I want to stop. I want my to-do list to be so empty, I will get bored.

It’s not going to happen, and it’s not only because of the culture of productivity around us. It’s also because of an internal drive that makes me feel perpetually behind. I blame social media. Well, no, I don’t actually think social media is the problem, but rather my injudicious use of it.

And this is how we get back to distraction. You see, when I stumble over something that gives me pause when writing or reading, instead of taking that moment to let my mind wander, I jump onto Twitter or Instagram to check what other people are doing. I purposefully distract myself, and it’s not good.

You know why? Because Kerry will be parading a new and interesting book that I really have to read right then; because Vicki will be quoting from #todayspoem, and I must, I simply must seek it or its author out; because Sarah posts another short story that I want to read, too. And on and on it goes. And that’s the beautiful part of social media, but mostly, I get sucked into all the nasty things that keep happening around the world, fuelled by bigotry, sparked by hate-speech, and fanned by viral contagion.

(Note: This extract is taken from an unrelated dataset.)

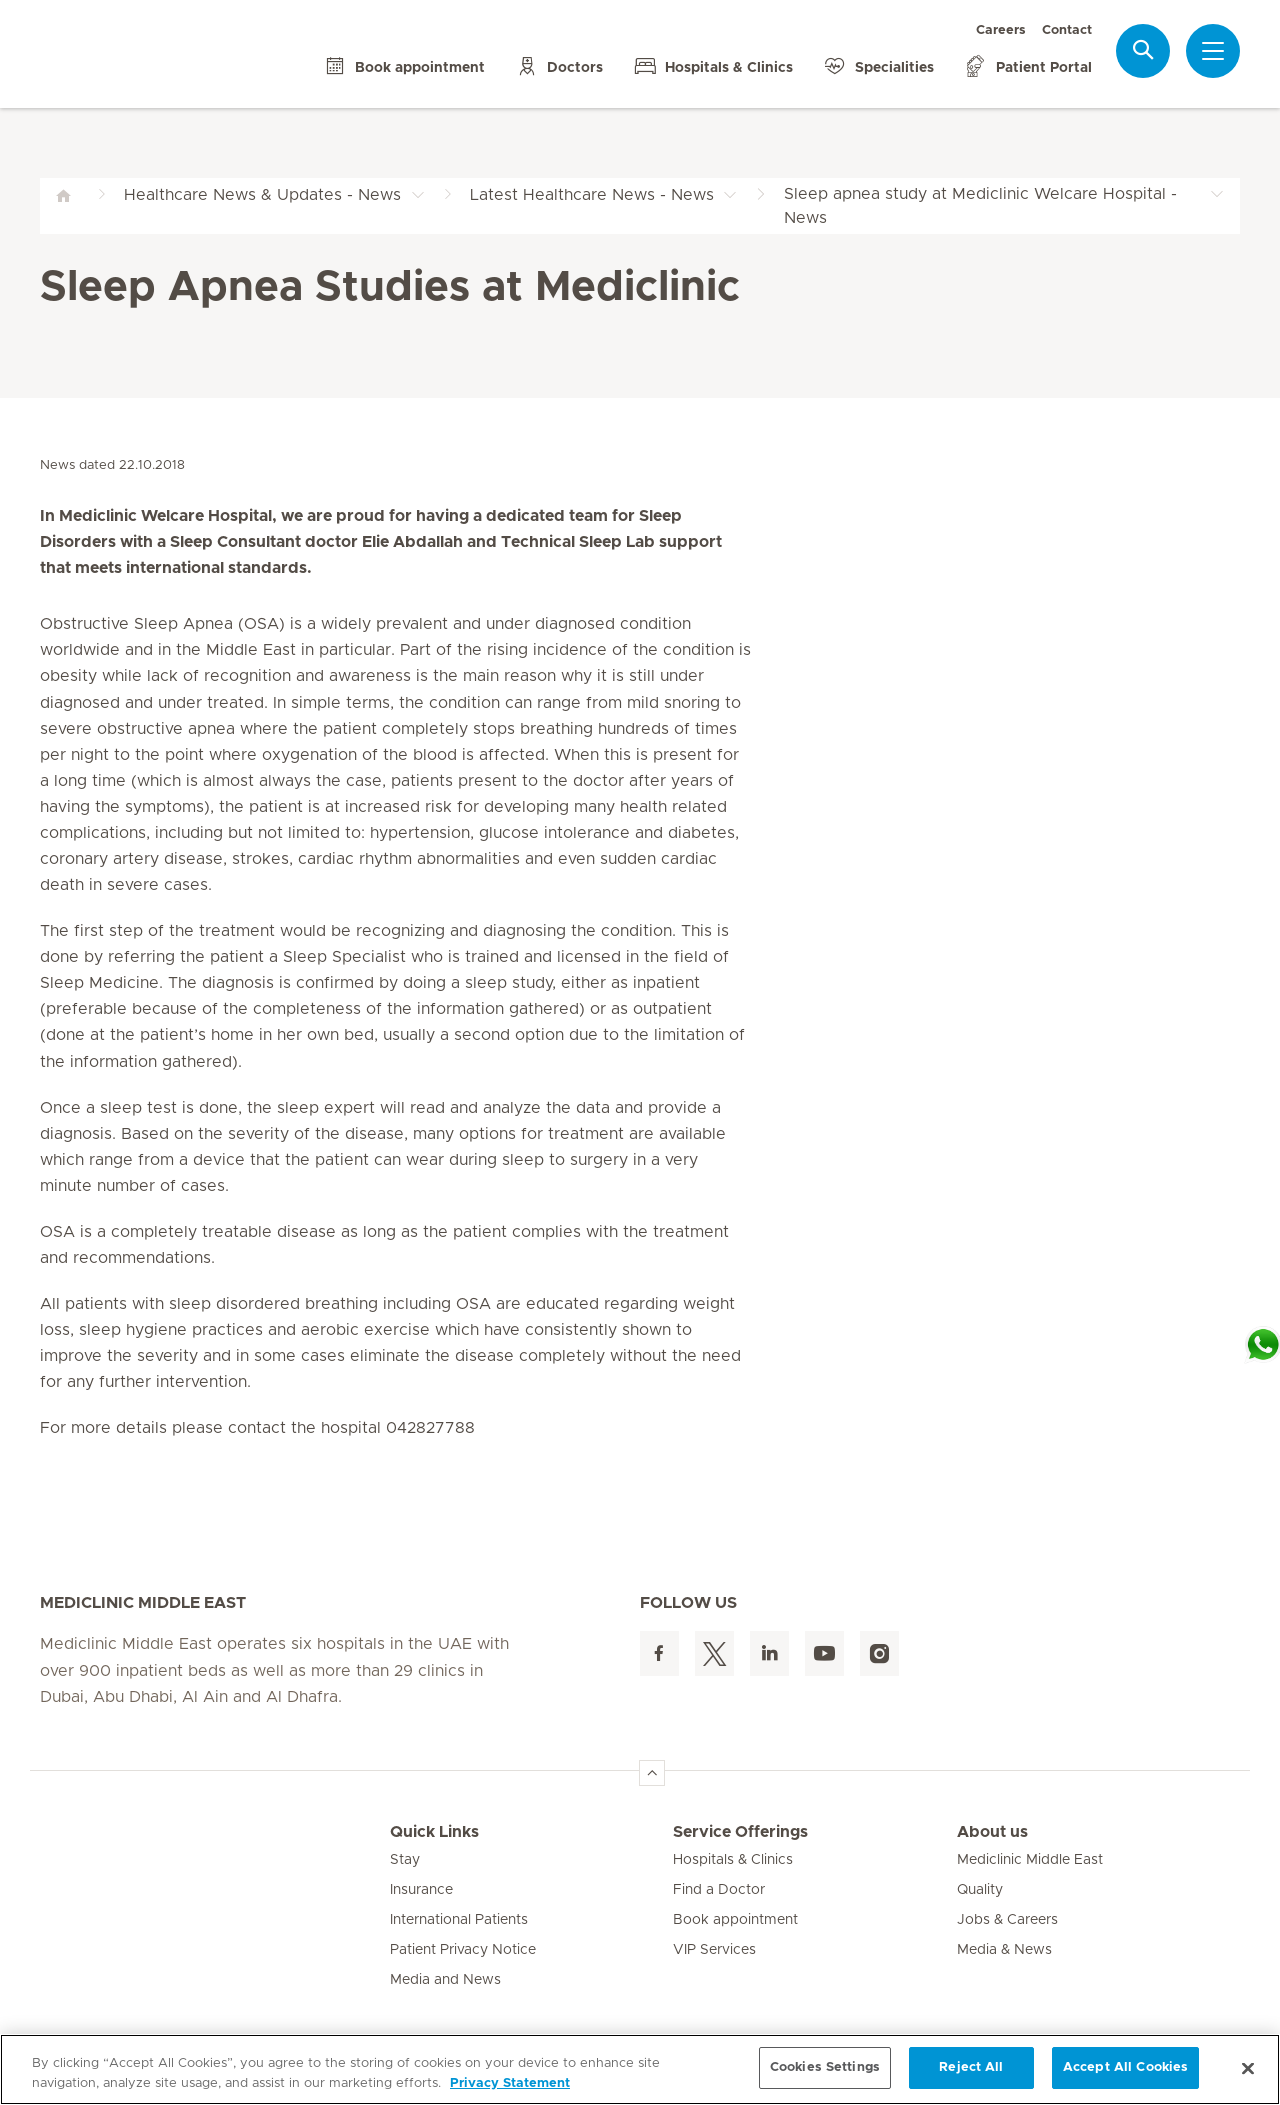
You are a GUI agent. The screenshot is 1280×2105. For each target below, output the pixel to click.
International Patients (459, 1920)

My Twitter runs on outrage. But while it is necessary to expose, discuss, and counteract those toxic waves, I find it more and more difficult to take it in, let alone contribute to the conversation. “There’s nothing new I can add to it, except for more outrage, and that’s not useful or productive,” I tell myself. So I stop before I hit tweet, or before I even type up the words. Which means I’m left to process the emotions on my own. Hence, increased anxiety, etc. The cycle resumes in even broader diameters.

Anyway, I want to get back to boredom. I want to stare into the middle distance and not think of how shitty the world is, or what I still have to do that day, or how to be even more productive. I want to let my thoughts wander with my legs (instead of listening to that audiobook). I want not to care that even if it will take me months to finish my WIP, and then, if I’m extremely lucky and if the writing is exceptionally good, and if the market has interest, and if all the constellations align, months upon months more—who knows how many years—until it will find a way into the world.

Is that too much to ask? How do you feel about boredom/distraction? (How) Do you achieve it?